- Music
- 31 May 11
Lost Corrs poppet comes of age with mystic folk nugget
When you’ve done something for almost two decades without a break, especially something you love, perspective becomes elusive. Lifelines, Andrea Corr’s second solo record, and her first as a fully-fledged interpreter (without being sniffy, ‘covers album’ doesn’t do it justice) is as much an exercise in holistic musical therapy as a career move.
Corr’s first album Ten Feet High (2007) was a stylistically diffuse piece of work that contained a few serious tunes (‘Anybody There’ and the title track to name but two) ‑ yet it never really got a fair hearing. Ms. Corr sought solace on the stage.
Cue a call from John D. Reynolds, an intuitive producer and human groove machine best known for his work with Sinéad, Jah Wobble and Damien Dempsey. Corr assembled a list of songs. Co-producer Brian Eno weighed in with artist and repertoire suggestions. The result scans like a full-length exploration of the ground Reynolds first broke with Cara Dillon on the Ghostland album some years ago, namely ‘Sacred Touch Of Beauty’ and ‘Faith In Love’.
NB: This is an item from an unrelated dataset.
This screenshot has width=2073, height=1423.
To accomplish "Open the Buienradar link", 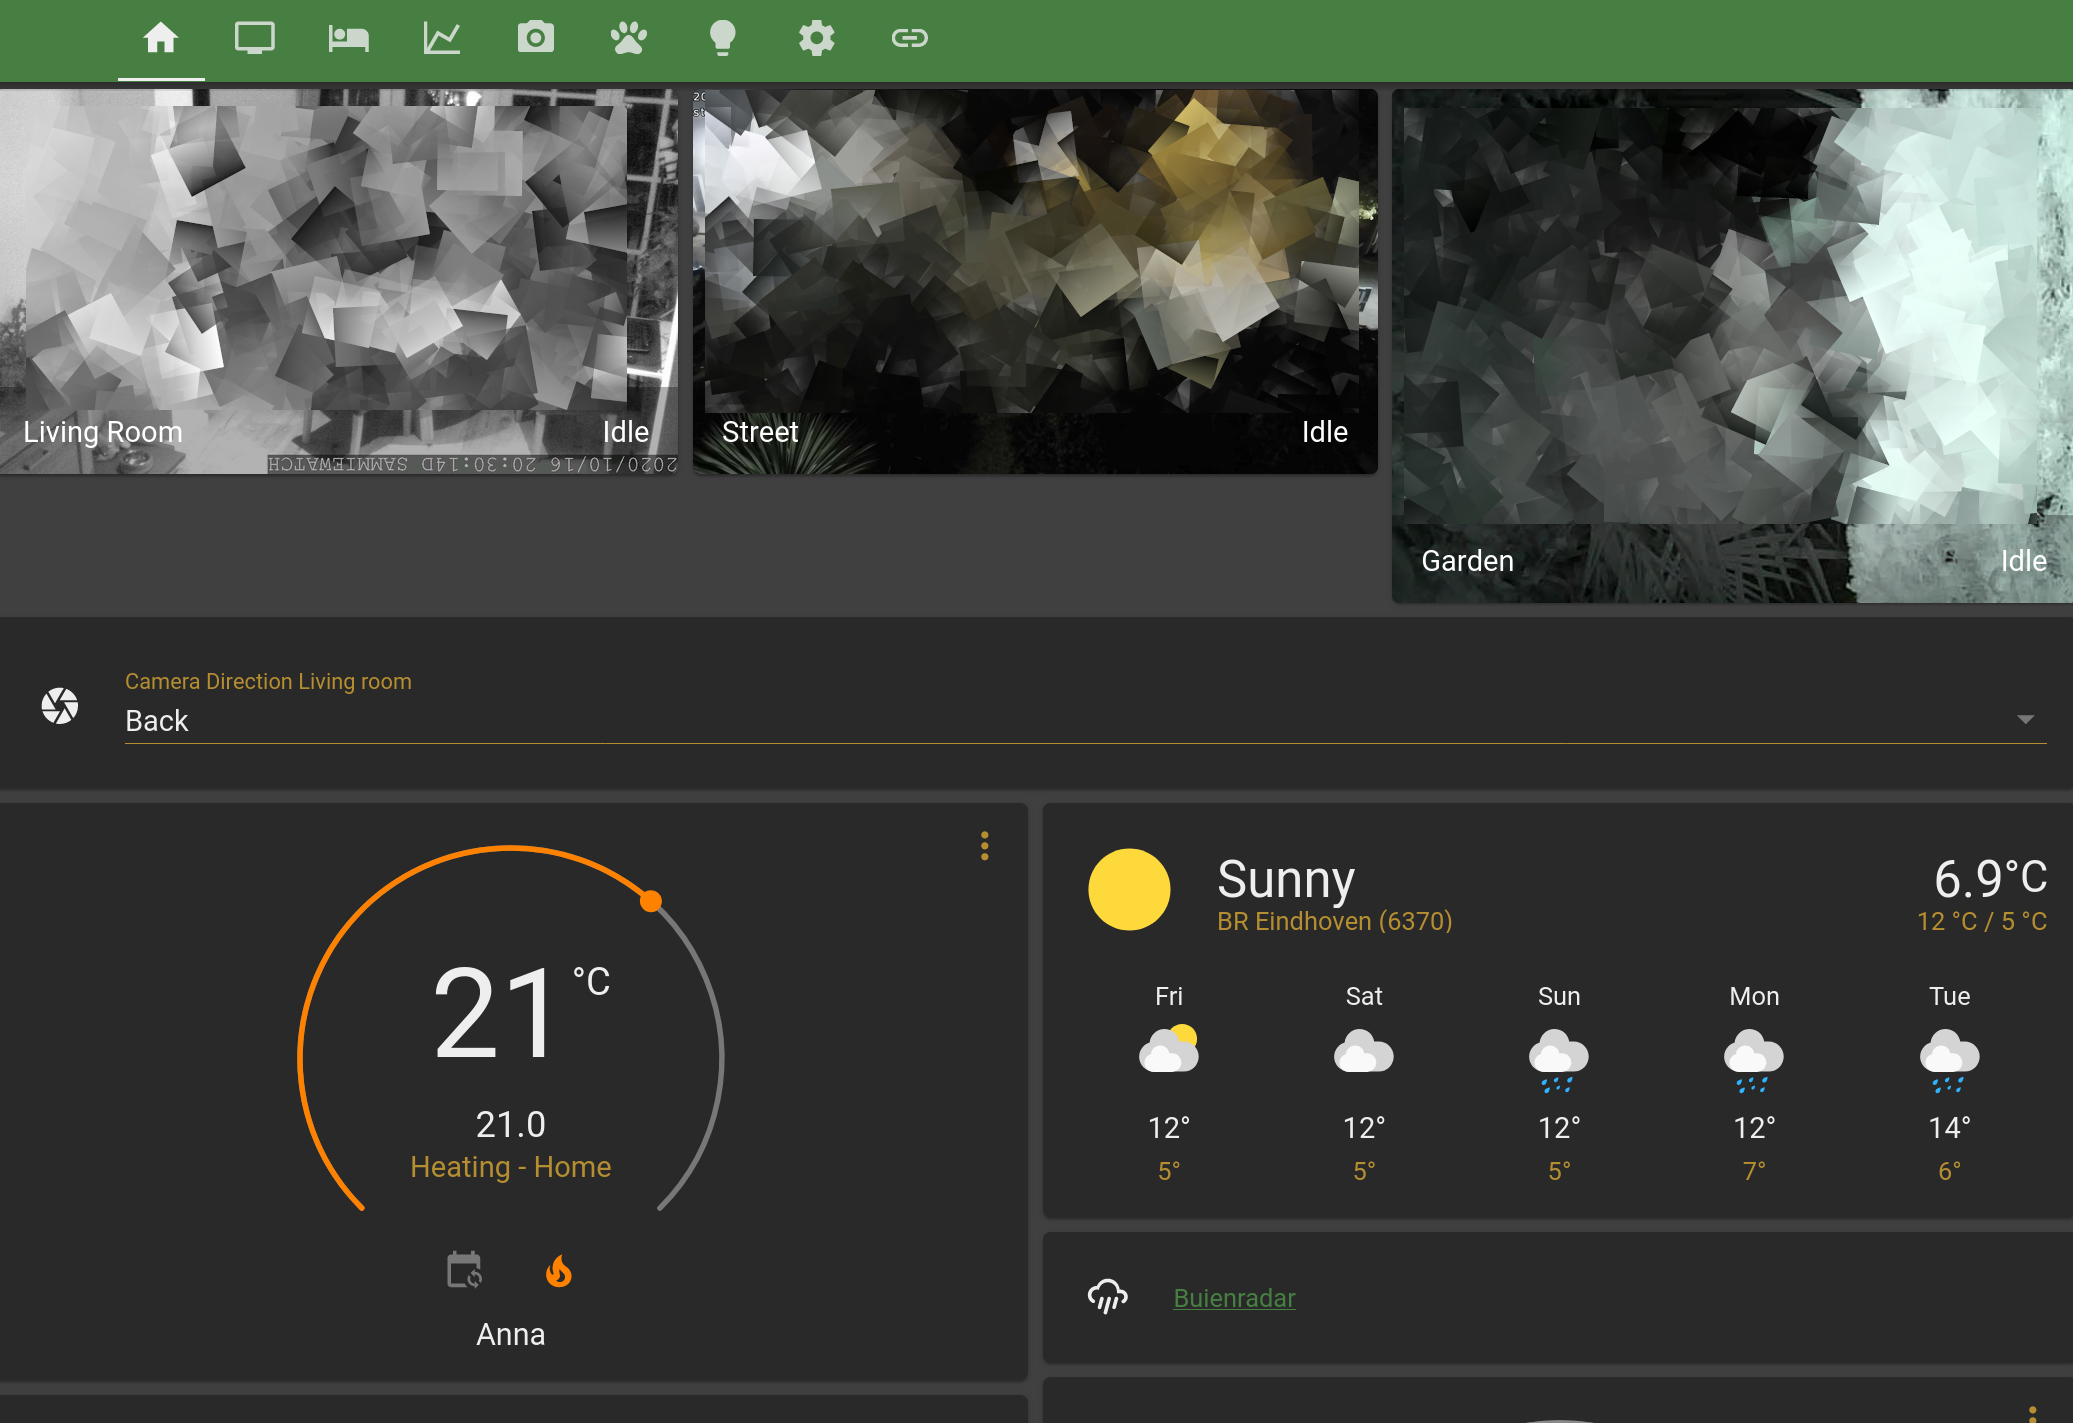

The first thing that’ll surprise the uninitiated is the song selection. Nilsson, Lennon, the Blue Nile, Nick Drake, Daniel Johnston, Lou Reed – Orpheuses without Eurydice to a man. Her take on the Velvets’ ‘Pale Blue Eyes’ cultivates a swab from Cruise and Badalamenti’s ‘Falling’ and stealthily builds into a modest epic bolstered by Eno’s low harmonies. A nimble reappraisal of Nick Drake’s creation hymn ‘From The Morning’ locates the record somewhere between Lisa Hannigan’s Sea Sew and Julie Feeney’s pages.
And on ‘State Of Independence’ (written by Jon and Vangelis, but this version takes its cue from Donna and Quincy), inspired by Reynolds’ trance pulses, Corr sings out of her skin. She’s always understood Spector girl-group allure (done to perfection on Kirsty’s ‘They Don’t Know’), but until now has never really trusted herself as a sacred singer.
At its most orthodox (Orbison’s ‘Blue Bayou’, Lennon’s ‘No. 9 Dream’), Lifelines is merely faithful to the source material. At its best, it reimagines the originals as mystic folk pop. Consider the set-closer, a molecular reading of Daniel Johnston’s ‘Some Things Last A Long Time’, as delicate, frayed and aching a piece of music as you’ll hear this year.